A este efecto, se dividió la
tripulación en dos cuartos, el primero de los cuales estaba compuesto por Fidel
Misonne, Grandlin y Gervique, y el segundo por Andrés Vasling, Aupic y
Penellán; pero, como en aquellas frías regiones las fuerzas del hombre
disminuyen tanto que casi quedan reducidas a la mitad, estos cuartos sólo
debían durar dos horas cada uno.
El termómetro señalaba ya nueve
grados centígrados bajo cero, aunque La Joven Audaz no estaba aún sino a los
setenta y tres grados de latitud.
Llovía y nevaba copiosamente con
frecuencia; pero, cuando el horizonte se despejaba y el viento no soplaba con
mucha violencia, María subía al puente y su vista iba, poco a poco,
familiarizándose con las rudas escenas de los mares polares.

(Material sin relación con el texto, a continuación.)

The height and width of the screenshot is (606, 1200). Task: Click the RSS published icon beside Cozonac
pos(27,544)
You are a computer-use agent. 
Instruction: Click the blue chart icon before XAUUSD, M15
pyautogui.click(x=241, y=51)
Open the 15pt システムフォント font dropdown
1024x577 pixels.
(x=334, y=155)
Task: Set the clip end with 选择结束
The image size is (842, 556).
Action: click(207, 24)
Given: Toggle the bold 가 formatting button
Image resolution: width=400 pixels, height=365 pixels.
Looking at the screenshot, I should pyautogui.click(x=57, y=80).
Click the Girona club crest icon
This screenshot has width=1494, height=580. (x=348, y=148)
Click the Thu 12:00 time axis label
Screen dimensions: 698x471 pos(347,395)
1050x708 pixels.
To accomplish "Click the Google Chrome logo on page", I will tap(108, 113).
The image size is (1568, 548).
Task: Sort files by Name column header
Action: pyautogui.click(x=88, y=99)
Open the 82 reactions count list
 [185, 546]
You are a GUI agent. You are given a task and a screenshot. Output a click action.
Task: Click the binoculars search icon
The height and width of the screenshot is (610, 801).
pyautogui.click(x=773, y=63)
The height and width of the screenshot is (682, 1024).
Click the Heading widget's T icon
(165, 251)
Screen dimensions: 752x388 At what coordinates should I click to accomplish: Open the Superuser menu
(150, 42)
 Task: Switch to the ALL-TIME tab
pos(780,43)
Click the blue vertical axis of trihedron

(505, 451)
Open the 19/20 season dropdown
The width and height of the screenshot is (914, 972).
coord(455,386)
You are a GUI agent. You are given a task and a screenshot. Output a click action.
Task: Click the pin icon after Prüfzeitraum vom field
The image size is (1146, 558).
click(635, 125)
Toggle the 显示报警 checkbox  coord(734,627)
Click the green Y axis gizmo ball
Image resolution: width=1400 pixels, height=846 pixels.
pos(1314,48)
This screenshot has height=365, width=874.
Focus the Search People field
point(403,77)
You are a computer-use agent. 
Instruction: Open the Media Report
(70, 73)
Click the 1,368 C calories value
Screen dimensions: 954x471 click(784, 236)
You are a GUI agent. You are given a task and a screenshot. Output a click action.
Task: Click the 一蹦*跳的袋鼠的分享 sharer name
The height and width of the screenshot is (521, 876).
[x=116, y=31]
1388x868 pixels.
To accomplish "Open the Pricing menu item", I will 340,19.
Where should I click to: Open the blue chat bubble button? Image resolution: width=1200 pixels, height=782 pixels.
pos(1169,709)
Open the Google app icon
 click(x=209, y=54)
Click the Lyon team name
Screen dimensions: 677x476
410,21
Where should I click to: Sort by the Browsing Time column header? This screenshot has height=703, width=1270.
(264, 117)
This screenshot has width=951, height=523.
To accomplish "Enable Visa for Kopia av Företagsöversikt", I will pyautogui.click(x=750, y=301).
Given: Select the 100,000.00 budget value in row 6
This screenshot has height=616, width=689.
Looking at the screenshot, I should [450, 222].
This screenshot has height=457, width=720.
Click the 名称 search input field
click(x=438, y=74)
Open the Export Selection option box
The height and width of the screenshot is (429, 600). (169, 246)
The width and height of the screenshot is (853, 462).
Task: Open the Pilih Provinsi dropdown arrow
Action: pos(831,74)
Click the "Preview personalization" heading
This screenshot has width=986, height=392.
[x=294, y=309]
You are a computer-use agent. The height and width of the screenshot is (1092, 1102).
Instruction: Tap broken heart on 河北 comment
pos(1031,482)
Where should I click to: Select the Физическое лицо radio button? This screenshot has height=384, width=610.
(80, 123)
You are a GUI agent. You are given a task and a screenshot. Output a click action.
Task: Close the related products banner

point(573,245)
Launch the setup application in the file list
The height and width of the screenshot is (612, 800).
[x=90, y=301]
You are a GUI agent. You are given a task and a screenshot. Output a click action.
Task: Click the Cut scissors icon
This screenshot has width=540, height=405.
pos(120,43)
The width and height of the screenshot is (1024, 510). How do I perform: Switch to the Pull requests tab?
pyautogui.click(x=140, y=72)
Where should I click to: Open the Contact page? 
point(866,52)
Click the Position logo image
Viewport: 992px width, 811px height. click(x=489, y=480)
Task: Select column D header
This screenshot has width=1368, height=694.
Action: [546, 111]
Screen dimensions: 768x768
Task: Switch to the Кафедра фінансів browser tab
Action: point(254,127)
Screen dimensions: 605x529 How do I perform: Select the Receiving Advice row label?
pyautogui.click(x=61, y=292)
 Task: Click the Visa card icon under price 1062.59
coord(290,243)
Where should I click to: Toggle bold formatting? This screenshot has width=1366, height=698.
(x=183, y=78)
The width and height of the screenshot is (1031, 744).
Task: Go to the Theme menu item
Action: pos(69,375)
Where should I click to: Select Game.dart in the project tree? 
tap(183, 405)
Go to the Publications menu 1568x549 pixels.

El 1º de agosto fue un día claro,
en el que ni una sola nube empañaba el azul purísimo del cielo, y la joven, que
había abandonado su camarote, empezó a pasear a popa del bergantín, entablando
conversación con su tío, con Andrés Vasling y con Penellán.
La joven Audaz acababa de entrar en un
paso de tres millas de anchura, por el que descendían rápidamente hacia el Sur
innume-rables grupos de carámbanos despedazados.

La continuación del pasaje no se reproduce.